Sur les quatre petites victoires que comptait David Ferrer sur Rafael Nadal, trois avaient eu lieu sur dur. Soit autant de victoires que de défaites sur cette surface contre ce joueur. C'est donc bien la meilleure surface pour vaincre le Taureau de Manacor. En plus, à Bercy, le N.1 mondial n'a jamais brillé. Laminé en finale en 2007 par David Nalbandian, il n'a jamais fait mieux depuis cette première participation. Et pour sa quatrième apparition, il n'a pas amélioré ses statistiques. Et il a concédé sa 6e défaite de la saison, en 74 matches.

Pourtant, après sa démonstration contre Richard Gasquet en quarts de finale, et sa victoire probante sur Jerzy Janowitz en 8e de finale, Rafael Nadal semblait en bonne position pour atteindre la finale. Mais il n'a été qu'un fantôme du jour des jours précédents. Des coups neutres, beaucoup de fautes, le N.1 mondial a logiquement subi la loi du tenant du titre, extrêmement appliqué et prêt à tout attaquer, à tout entreprendre. Et avec un adversaire peu efficace, très en retrait sur le terrain, cela a très longtemps fonctionné. 

La malédictio​n demeure pour Nadal

En fait, cela a marché jusqu'à 6-3, 5-3. Ferrer avait réussi à effacer quelques balles de break lors du sixième jeu, dont l'une en ayant recours au hawk-eye à bon escient, pour rester devant (4-2). Mais à (5-4), en servant pour se qualifier pour sa deuxième finale consécutive à Bercy, il craquait. Sur sa 7e balle de break du match, Rafael Nadal, qui n'en avait transformée aucune, voyait le revers de son adversaire finir dans le filet (5-5). Mal en point, il était encore en vie. Mais il commettait de nouveau l'erreur fatale, en envoyant un énième coup droit hors des limites du terrain, pour céder aussitôt son engagement (6-5). Pour la deuxième fois, la tête de série N.3 pouvait conclure le match sur son service. Il ne la ratait pas, et concluait d'une dernière attaque de coup droit, après 1h40 de jeu. "J'ai joué le meilleur match de ma saison aujourd'hui", se réjouissait-il sobrement après sa victoire. "La clé a été mon service. Je crois que j'ai été très complet. Et j’ai eu un peu de chance sur des moments importants."

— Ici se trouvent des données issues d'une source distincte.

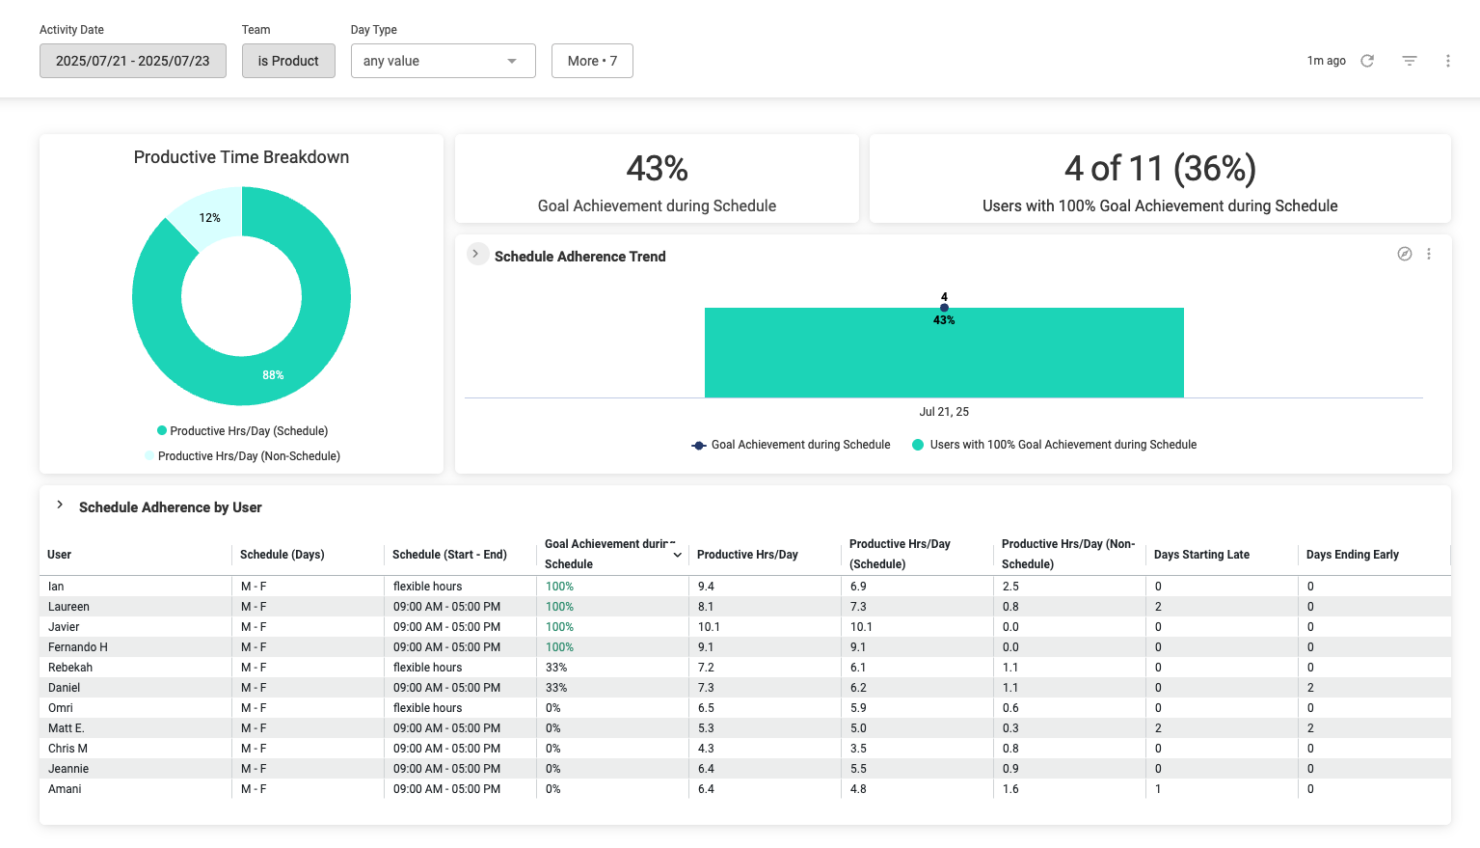This screenshot has height=848, width=1480.
Task: Refresh the dashboard data
Action: 1368,60
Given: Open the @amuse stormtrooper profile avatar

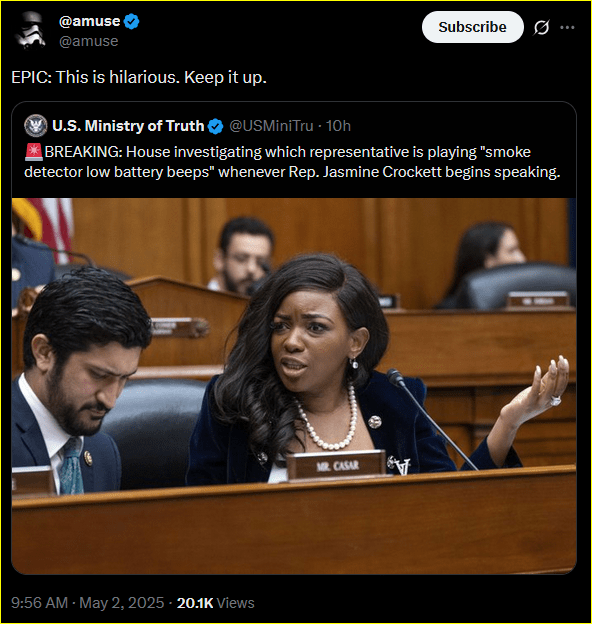Looking at the screenshot, I should [31, 30].
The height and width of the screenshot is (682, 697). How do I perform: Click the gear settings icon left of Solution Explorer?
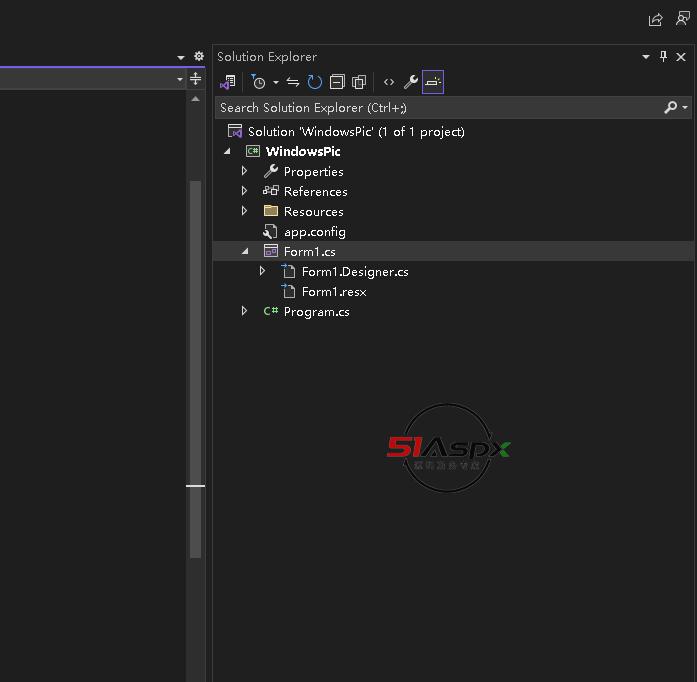point(198,57)
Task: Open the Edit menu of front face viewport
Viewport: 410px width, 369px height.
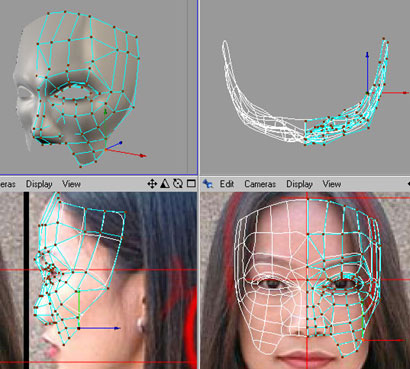Action: (227, 184)
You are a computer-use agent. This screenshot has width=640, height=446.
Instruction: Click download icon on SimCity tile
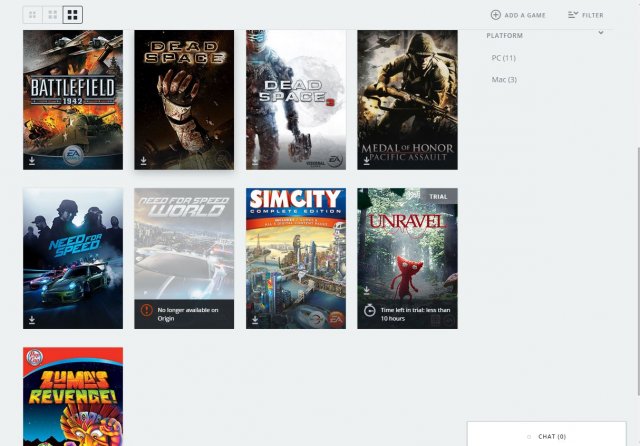point(255,320)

Vainqueur de son premier (et seul) Masters 1000 l'an dernier ici-même, David Ferrer prend décidément goût à ce tournoi. Il défendra sa couronne contre Novak Djokovic, un joueur qu'il n'a plus battu depuis 2011, dans une revanche des demi-finales de l'US Open 2012 et de l'Open d'Australie 2013. Mais l'Espagnol l'a vaincu à cinq reprises sur 15 rencontres. Favori pour retourner en finale et permettre aux organisateurs, pour la première fois depuis 1990, d'avoir une finale opposant les N.1 et 2 mondiaux avec pour enjeu ce trône, Rafael Nadal est passé à côté de son match. Ses 25 fautes directes du jour font un curieux écho à ses 9 fautes concédées la veille contre Gasquet. Et la malédiction de Bercy continue à le poursuivre.